### STUDY MATERIAL

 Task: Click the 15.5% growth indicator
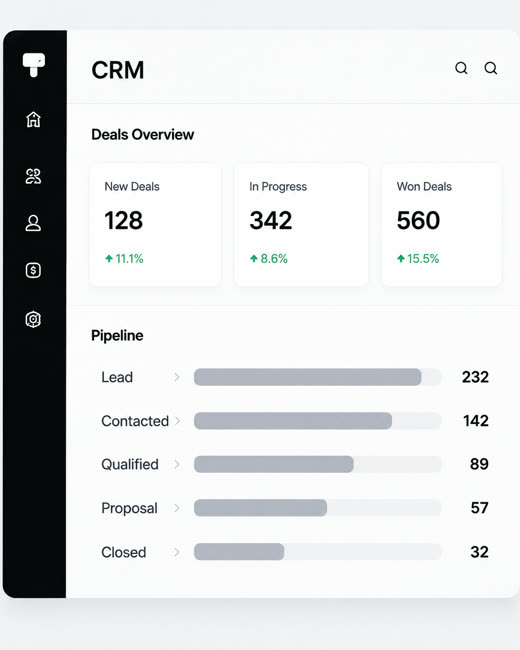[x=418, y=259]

* * *

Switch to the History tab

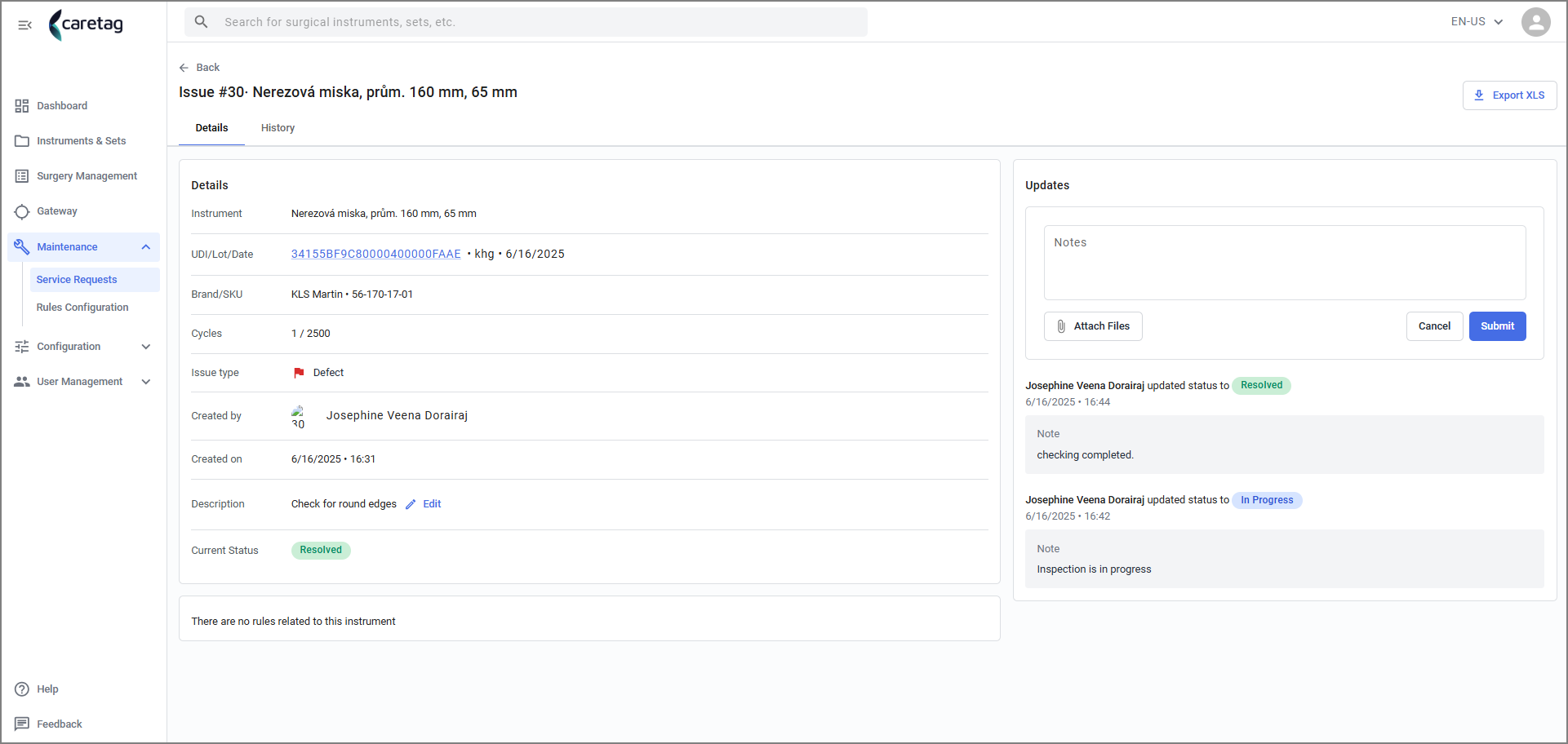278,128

---

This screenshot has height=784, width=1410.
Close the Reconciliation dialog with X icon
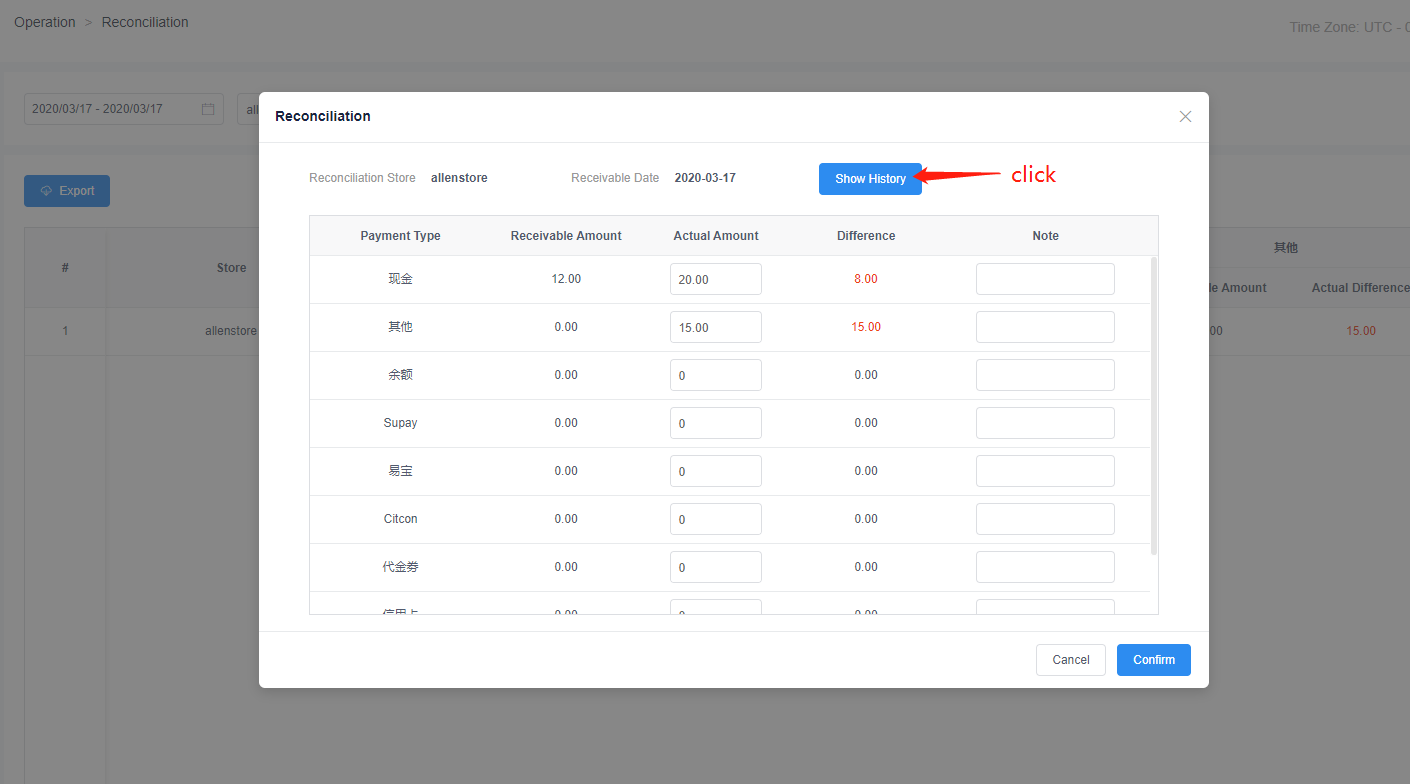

### EXERCISE INSTRUCTIONS
Would you please write out, exactly and with no other lines, the stretch of the listing above from the line containing "This screenshot has height=784, width=1410." through the line containing "Close the Reconciliation dialog with X icon"?

### SOLUTION TO THE EXERCISE
This screenshot has height=784, width=1410.
Close the Reconciliation dialog with X icon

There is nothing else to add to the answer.